But Alderman was a post-conviction case exploring the Fourth Amendment question of what must be excluded from trial evidence. The exclusionary rule has since been restricted to the trial context in Calandra, supra, and we think we must lean heavily on the latter case in acknowledging that greater rights exist for criminal defendants than for grand jury witnesses. The witness' rights here depend exclusively on the statute. We think it inconsistent with Lochiatto to permit the kind of exploration requested here.

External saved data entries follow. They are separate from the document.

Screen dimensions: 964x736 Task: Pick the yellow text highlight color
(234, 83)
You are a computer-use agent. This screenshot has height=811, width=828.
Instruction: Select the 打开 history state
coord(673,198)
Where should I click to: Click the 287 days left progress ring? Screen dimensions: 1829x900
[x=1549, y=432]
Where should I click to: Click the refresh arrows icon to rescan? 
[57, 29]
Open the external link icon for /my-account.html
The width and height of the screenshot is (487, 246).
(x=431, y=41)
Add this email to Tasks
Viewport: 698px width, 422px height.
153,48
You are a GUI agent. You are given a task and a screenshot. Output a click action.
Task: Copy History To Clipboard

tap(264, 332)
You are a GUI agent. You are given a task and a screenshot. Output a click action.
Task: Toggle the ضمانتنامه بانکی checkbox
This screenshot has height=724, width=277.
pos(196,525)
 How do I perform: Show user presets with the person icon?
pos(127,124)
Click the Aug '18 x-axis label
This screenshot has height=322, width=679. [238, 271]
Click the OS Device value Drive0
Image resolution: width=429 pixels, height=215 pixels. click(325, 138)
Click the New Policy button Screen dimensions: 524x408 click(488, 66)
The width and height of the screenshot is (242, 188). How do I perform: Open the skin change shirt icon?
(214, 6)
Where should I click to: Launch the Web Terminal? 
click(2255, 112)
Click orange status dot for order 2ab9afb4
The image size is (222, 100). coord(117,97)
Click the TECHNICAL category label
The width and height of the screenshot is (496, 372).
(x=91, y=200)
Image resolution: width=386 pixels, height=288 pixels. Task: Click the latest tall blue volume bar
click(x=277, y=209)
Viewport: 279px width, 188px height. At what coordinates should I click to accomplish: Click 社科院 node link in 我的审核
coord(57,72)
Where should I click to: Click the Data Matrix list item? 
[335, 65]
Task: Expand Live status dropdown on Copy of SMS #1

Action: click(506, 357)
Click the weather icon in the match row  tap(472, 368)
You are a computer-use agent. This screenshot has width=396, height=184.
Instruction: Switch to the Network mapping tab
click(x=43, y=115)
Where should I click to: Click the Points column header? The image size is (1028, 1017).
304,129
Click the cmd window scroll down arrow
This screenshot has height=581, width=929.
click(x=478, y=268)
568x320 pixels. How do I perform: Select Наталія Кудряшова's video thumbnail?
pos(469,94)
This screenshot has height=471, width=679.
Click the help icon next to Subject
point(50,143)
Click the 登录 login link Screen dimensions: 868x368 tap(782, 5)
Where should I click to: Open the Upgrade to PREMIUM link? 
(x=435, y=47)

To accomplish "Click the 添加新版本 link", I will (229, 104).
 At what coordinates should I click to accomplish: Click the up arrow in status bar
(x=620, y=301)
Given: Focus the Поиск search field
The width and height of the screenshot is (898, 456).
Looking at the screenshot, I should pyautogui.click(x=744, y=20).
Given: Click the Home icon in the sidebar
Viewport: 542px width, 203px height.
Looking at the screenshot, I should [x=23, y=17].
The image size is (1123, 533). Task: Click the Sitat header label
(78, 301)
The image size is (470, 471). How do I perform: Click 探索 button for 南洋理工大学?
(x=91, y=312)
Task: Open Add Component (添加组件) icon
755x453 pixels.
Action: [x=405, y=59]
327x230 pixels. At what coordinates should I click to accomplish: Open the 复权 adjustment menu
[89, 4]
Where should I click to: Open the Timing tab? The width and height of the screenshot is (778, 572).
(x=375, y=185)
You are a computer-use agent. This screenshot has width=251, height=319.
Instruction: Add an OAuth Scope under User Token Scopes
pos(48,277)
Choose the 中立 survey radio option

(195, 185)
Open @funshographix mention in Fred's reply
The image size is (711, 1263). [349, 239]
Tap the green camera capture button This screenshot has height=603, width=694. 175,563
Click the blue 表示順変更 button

While relevance is normally a judicial question, we think a grand jury witness is adequately protected where the government affirms the existence of wiretaps and gives access to the materials as required in Lochiatto, if the government also swears by affidavit that it did not have or use any other wiretaps or any of the taps the court determines to be illegal in the formulation of the questions to the witness. See In re Grand Jury Investigation (Testa), 486 F.2d 1013, 1016--1017 (3d Cir. 1973). The sworn statement on penalty of perjury which, should the witness become a defendant, would be followed by broad discovery of government materials gives the witness as much protection as can be reconciled with expeditious handling of the grand jury. This is not the proper forum for declarations on the validity of wiretaps which are not directly related to the proceeding.3
Appellant argues briefly on appeal that the affidavit supporting E.B.D. 71--98 was in part based on evidence obtained from a prior tap on another's telephone. In the district court, however, although one paragraph of a 23 paragraph motion for discovery related to the same tap, the claim argued to the court was that since E.B.D. 71--98 was the result of a 'cumulative investigation', appellant was entitled to discovery of all taps relating to that investigation from 1968 to 1974. Such a blanket inquiry we deem foreclosed by Calandra, supra. As to whether or not a 'mother tap' appears sufficiently relevant as to require its discovery in proceedings relating to a subsequent tap, we imply no opinion, agreeing with the government that the issue was not raised with sufficient specificity before the district court. The appellant received all the information he was entitled to at the time. His citation for contempt is affirmed.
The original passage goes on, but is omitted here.